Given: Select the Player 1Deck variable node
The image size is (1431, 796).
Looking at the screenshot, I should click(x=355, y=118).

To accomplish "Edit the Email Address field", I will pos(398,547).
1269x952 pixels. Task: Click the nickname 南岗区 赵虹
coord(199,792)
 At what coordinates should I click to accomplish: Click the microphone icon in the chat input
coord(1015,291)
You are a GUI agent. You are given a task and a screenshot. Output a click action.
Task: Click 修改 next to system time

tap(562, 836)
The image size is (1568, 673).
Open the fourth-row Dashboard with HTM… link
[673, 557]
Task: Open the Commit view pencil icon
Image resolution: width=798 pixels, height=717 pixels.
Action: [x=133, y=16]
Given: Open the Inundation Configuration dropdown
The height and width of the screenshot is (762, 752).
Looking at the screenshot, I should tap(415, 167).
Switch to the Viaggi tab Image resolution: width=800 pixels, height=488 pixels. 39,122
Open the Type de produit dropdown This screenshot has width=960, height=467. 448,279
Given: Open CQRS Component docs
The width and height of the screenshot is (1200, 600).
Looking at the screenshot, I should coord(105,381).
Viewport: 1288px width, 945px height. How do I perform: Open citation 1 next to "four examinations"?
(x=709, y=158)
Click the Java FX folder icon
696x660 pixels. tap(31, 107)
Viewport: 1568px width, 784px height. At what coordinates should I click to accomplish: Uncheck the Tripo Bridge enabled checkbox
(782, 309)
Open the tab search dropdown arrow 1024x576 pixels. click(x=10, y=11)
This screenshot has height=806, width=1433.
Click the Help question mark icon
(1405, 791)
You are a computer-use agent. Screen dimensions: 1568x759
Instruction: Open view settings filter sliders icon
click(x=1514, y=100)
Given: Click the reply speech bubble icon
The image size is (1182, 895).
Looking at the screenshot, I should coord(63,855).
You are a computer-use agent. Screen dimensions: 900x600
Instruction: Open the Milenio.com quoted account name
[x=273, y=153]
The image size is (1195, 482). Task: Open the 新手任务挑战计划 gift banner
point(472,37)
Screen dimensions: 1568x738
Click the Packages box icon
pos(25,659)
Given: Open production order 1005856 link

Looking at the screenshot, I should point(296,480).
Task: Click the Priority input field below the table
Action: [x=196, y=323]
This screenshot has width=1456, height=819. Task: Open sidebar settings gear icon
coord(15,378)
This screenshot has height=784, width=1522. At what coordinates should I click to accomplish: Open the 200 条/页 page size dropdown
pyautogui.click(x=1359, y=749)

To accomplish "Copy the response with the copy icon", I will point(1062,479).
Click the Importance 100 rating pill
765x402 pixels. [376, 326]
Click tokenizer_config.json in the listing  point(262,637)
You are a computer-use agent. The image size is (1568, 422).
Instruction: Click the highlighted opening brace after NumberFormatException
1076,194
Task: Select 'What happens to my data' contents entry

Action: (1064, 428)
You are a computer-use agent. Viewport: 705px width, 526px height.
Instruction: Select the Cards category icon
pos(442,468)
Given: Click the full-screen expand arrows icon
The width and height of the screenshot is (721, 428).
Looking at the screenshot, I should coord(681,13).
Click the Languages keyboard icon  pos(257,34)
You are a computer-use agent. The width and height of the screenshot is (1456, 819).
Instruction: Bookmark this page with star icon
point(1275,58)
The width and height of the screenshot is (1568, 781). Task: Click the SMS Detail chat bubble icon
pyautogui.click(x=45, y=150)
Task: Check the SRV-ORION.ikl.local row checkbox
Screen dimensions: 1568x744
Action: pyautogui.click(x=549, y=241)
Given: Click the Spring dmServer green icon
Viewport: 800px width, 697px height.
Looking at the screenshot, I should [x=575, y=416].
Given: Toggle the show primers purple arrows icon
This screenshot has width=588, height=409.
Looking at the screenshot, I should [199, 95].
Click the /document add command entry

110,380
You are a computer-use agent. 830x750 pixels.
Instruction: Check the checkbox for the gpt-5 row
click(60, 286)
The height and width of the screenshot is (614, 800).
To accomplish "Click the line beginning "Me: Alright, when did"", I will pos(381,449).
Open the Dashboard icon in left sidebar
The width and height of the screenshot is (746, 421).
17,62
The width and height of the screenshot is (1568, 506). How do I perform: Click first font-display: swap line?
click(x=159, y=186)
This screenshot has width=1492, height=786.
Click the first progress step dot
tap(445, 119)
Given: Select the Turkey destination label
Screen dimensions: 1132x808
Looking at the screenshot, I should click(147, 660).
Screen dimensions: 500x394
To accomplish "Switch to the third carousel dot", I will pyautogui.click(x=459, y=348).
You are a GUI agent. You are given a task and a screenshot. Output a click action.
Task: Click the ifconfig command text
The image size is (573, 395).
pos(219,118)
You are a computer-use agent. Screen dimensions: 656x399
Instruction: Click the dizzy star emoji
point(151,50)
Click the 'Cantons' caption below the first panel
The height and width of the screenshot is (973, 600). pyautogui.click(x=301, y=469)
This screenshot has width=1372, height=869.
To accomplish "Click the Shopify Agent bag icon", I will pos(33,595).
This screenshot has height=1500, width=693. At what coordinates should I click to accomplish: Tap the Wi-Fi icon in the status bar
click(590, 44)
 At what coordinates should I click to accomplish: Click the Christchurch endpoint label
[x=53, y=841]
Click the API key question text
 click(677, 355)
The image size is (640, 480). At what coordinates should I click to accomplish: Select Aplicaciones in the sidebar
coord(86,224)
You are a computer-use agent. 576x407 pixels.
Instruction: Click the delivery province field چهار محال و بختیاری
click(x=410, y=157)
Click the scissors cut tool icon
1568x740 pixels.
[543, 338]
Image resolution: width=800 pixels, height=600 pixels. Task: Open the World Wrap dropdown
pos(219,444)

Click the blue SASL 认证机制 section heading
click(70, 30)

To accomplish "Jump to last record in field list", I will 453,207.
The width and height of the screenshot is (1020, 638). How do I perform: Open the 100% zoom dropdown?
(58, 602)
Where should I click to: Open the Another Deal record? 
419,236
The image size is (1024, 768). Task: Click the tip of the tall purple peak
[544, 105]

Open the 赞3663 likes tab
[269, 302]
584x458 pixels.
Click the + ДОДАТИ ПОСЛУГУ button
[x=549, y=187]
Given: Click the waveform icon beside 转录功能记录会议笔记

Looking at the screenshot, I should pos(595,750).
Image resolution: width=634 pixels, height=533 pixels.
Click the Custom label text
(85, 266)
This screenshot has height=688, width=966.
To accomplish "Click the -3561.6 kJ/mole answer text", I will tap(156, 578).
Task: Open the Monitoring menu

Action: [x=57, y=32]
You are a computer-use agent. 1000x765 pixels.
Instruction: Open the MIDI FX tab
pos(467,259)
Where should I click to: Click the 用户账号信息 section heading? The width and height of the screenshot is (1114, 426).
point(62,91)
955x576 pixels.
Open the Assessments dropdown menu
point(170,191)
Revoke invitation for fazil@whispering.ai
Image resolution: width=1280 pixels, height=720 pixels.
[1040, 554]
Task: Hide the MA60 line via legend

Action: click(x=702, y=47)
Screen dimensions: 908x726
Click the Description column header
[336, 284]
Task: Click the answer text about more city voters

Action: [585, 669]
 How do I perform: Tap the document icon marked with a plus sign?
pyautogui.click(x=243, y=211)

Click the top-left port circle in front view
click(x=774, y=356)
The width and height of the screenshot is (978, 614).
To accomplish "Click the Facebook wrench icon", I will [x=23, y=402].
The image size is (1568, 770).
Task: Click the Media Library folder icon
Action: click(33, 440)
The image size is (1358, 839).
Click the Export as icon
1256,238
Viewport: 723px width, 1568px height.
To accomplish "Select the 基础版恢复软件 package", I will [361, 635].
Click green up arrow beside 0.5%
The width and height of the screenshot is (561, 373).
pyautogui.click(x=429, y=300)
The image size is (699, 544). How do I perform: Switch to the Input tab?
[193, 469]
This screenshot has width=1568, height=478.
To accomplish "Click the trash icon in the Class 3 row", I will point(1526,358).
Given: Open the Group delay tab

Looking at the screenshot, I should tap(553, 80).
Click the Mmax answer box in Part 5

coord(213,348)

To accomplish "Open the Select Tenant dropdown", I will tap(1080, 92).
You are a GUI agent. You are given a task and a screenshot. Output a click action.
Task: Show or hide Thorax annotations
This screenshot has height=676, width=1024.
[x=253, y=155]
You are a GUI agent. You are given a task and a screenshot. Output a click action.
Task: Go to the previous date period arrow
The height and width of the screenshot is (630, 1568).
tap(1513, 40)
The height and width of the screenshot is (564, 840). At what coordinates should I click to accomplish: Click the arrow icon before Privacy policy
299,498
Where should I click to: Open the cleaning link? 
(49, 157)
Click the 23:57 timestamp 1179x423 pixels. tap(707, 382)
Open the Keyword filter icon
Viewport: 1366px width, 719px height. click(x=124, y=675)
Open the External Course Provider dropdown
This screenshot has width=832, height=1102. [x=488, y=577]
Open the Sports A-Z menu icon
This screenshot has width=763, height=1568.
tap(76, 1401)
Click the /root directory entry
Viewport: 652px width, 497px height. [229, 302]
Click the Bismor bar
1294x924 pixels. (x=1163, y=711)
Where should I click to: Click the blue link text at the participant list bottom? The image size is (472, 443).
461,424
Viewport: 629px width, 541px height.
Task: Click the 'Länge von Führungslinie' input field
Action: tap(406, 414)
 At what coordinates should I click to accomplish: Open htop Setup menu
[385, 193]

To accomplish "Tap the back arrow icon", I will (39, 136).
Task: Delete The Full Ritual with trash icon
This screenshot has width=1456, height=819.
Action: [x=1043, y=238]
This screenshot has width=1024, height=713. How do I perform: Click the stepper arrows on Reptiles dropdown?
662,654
###
## Work item:
Beginning with the very first line of the material above, give each line again exactly, ending with the line that contains "Given: Open the Inundation".

## Written solution:
Given: Select the Player 1Deck variable node
The image size is (1431, 796).
Looking at the screenshot, I should click(x=355, y=118).

To accomplish "Edit the Email Address field", I will pos(398,547).
1269x952 pixels. Task: Click the nickname 南岗区 赵虹
coord(199,792)
 At what coordinates should I click to accomplish: Click the microphone icon in the chat input
coord(1015,291)
You are a GUI agent. You are given a task and a screenshot. Output a click action.
Task: Click 修改 next to system time

tap(562, 836)
The image size is (1568, 673).
Open the fourth-row Dashboard with HTM… link
[673, 557]
Task: Open the Commit view pencil icon
Image resolution: width=798 pixels, height=717 pixels.
Action: [x=133, y=16]
Given: Open the Inundation Configuration dropdown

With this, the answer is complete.